[SUPPLIED ENTRIES]

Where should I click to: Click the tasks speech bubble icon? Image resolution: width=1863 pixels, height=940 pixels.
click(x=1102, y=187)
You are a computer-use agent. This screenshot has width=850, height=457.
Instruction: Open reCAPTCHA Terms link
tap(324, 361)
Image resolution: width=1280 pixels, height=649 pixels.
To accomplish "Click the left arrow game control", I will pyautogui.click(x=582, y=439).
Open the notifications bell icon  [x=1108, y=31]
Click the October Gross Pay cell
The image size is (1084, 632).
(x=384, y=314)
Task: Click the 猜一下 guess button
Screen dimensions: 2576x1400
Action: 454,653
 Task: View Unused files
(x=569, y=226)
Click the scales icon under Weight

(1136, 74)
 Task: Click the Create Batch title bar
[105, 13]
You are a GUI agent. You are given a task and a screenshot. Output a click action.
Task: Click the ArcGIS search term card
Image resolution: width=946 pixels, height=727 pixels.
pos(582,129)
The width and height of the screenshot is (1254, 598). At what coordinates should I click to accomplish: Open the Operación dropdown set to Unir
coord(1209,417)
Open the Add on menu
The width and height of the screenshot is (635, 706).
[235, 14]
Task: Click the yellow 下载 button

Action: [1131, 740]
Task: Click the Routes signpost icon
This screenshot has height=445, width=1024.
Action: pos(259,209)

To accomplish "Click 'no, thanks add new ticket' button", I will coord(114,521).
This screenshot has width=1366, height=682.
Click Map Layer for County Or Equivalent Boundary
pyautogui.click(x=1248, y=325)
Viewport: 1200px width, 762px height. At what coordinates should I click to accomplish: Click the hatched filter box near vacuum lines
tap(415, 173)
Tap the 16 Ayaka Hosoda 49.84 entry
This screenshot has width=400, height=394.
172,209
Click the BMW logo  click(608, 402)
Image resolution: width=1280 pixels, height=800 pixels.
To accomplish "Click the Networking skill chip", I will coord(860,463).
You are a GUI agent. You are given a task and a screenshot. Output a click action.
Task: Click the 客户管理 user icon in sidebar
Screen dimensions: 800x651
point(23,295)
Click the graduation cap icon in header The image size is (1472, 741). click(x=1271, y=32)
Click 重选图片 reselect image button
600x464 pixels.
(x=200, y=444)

[WHAT TO WORK ON] Copy all of the data above, switching every "Image resolution" to "Display resolution" and leaving everything else unchanged.

[EXPECTED OUTPUT]
Where should I click to: Click the tasks speech bubble icon? Display resolution: width=1863 pixels, height=940 pixels.
click(x=1102, y=187)
You are a computer-use agent. This screenshot has width=850, height=457.
Instruction: Open reCAPTCHA Terms link
tap(324, 361)
Display resolution: width=1280 pixels, height=649 pixels.
To accomplish "Click the left arrow game control", I will pyautogui.click(x=582, y=439).
Open the notifications bell icon  [x=1108, y=31]
Click the October Gross Pay cell
The image size is (1084, 632).
(x=384, y=314)
Task: Click the 猜一下 guess button
Screen dimensions: 2576x1400
Action: 454,653
 Task: View Unused files
(x=569, y=226)
Click the scales icon under Weight

(1136, 74)
 Task: Click the Create Batch title bar
[105, 13]
You are a GUI agent. You are given a task and a screenshot. Output a click action.
Task: Click the ArcGIS search term card
Display resolution: width=946 pixels, height=727 pixels.
pos(582,129)
The width and height of the screenshot is (1254, 598). At what coordinates should I click to accomplish: Open the Operación dropdown set to Unir
coord(1209,417)
Open the Add on menu
The width and height of the screenshot is (635, 706).
[235, 14]
Task: Click the yellow 下载 button

Action: [1131, 740]
Task: Click the Routes signpost icon
This screenshot has height=445, width=1024.
Action: pos(259,209)

To accomplish "Click 'no, thanks add new ticket' button", I will coord(114,521).
This screenshot has width=1366, height=682.
Click Map Layer for County Or Equivalent Boundary
pyautogui.click(x=1248, y=325)
Viewport: 1200px width, 762px height. At what coordinates should I click to accomplish: Click the hatched filter box near vacuum lines
tap(415, 173)
Tap the 16 Ayaka Hosoda 49.84 entry
This screenshot has width=400, height=394.
172,209
Click the BMW logo  click(608, 402)
Display resolution: width=1280 pixels, height=800 pixels.
To accomplish "Click the Networking skill chip", I will coord(860,463).
You are a GUI agent. You are given a task and a screenshot. Output a click action.
Task: Click the 客户管理 user icon in sidebar
Screen dimensions: 800x651
point(23,295)
Click the graduation cap icon in header The image size is (1472, 741). click(x=1271, y=32)
Click 重选图片 reselect image button
600x464 pixels.
(x=200, y=444)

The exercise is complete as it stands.